Il faut comprendre que notre pensée est formatée par le langage. Je vais vous donner un exemple de perception dans les langues différentes. En langue inuit il y a à peu près 50 mots pour dire la “neige”. En khmer, il y a 3-4 mots pour le “riz” (selon qu’il soit cuit, décortiqué ou pas encore cueilli), alors qu’en français un seul mot existe. Avec cette simple illustration, on comprend que la façon de voir le monde n’est pas la même. En effet, dans cette optique maîtriser plusieurs langues ne fait qu’enrichir notre identité.

A contrario, l’omniprésence dans les relations internationales ou les recherches scientifiques d’une seule langue nous prive de la créativité et limite notre pensée. L’anglais n’est pas la seule façon d’incarner le monde. C’est une façon parmi tant d’autres. Le plurilinguisme apporte une diversité d’approches et de raisonnements et donc contribue mieux au développement et augmente les résultats du travail.

A l’Inalco, vous vous occupez aussi de l’accueil et du suivi des étudiants étrangers. Avez-vous constaté des difficultés ou des réactions d’étonnement liées à leur mobilité?

Toute personne qui arrive dans le pays dont elle a appris la langue, se retrouve face à une découverte importante. Elle doit appréhender le décalage dans la représentation qu’elle se faisait de la langue, du pays, de sa culture alors qu’elle était encore chez elle.

C’est notamment le cas de nos étudiants, mais c’est aussi le cas pour tous ceux qui apprennent l’anglais et qui arrivent un jour à Londres et découvrent toute la diversité de la langue de Shakespeare une fois sortis de la gare.

- - -

PROBLÈMES:
- 1) D'après le document sur le plurilinguisme, combien de mots environ la langue inuit a-t-elle pour dire « neige » ?
- 2) Prolongez le document sur le plurilinguisme après sa dernière phrase.
Les données n'ont ici aucun rôle.

DONNÉES FOURNIES:
- - -

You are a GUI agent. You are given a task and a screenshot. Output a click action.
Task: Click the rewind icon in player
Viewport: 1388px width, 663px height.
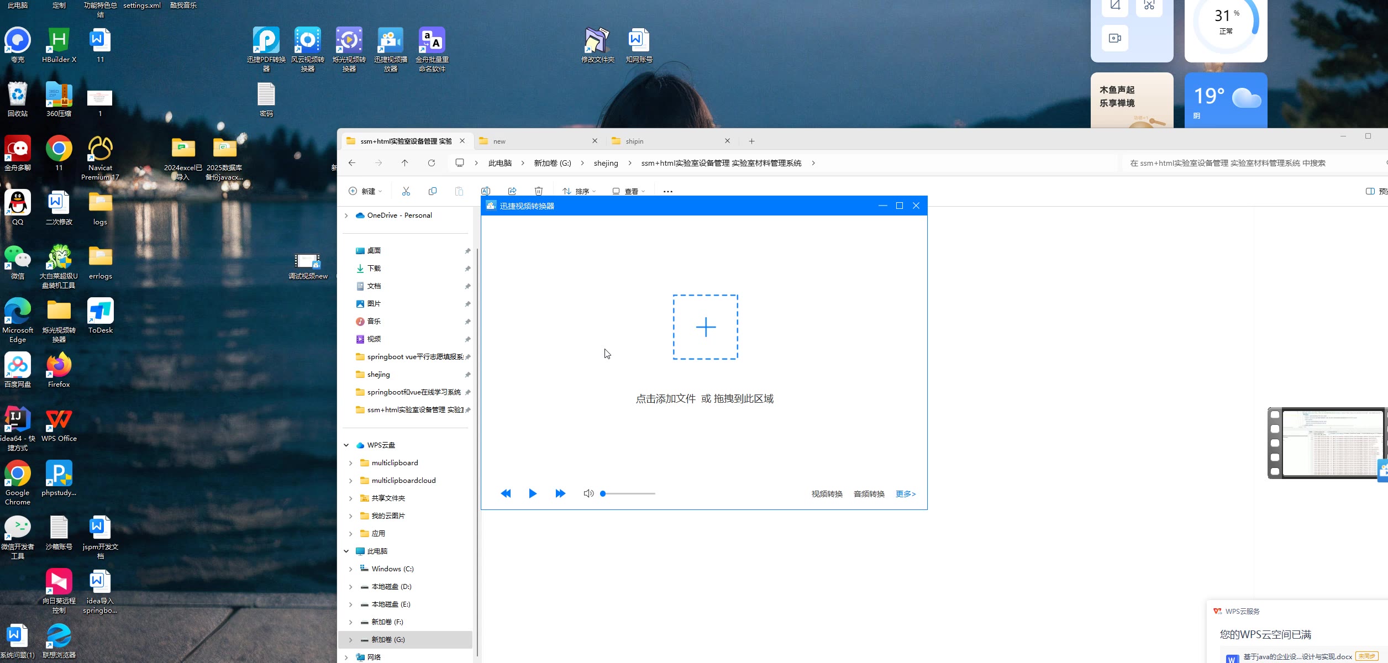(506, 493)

- - -

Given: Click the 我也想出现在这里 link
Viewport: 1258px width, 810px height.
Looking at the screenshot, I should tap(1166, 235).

- - -

EN RÉPONSE:
- 1) Environ 50 mots.

- 2)
Que deviendra l’apprentissage des langues dans les années à venir ?

Pour l’Inalco, je pense qu’il y aura encore plus d’enseignements à distance. Les possibilités qu’offre le dispositif Open Source sont nombreuses pour la formation, mais je m’inquiète encore de sa pertinence pour la pratique de la langue en particulier. Cet apprentissage et sa pratique doivent être vivants. En effet, tant qu’on ne pratique pas la langue, on ne peut pas être dans sa subtilité.

En parlant de technologie, on voit aujourd’hui beaucoup d’outils de traduction faciles d’accès et simples d’utilisation. Est-ce que ces logiciels de traduction ne risquent pas de décourager à apprendre les langues ?

Cela ne décourage que ceux qui ne veulent pas apprendre ! Dire que la technologie remplace l’homme, je n’y crois pas, mais son évolution est indéniable. Pourquoi ne pas se servir des avancées technologiques pour faciliter les apprentissages ou les rendre plus ludiques?

Pour résumer cette interview, dites-nous quelle est la clef du succès d’une bonne maîtrise linguistique ?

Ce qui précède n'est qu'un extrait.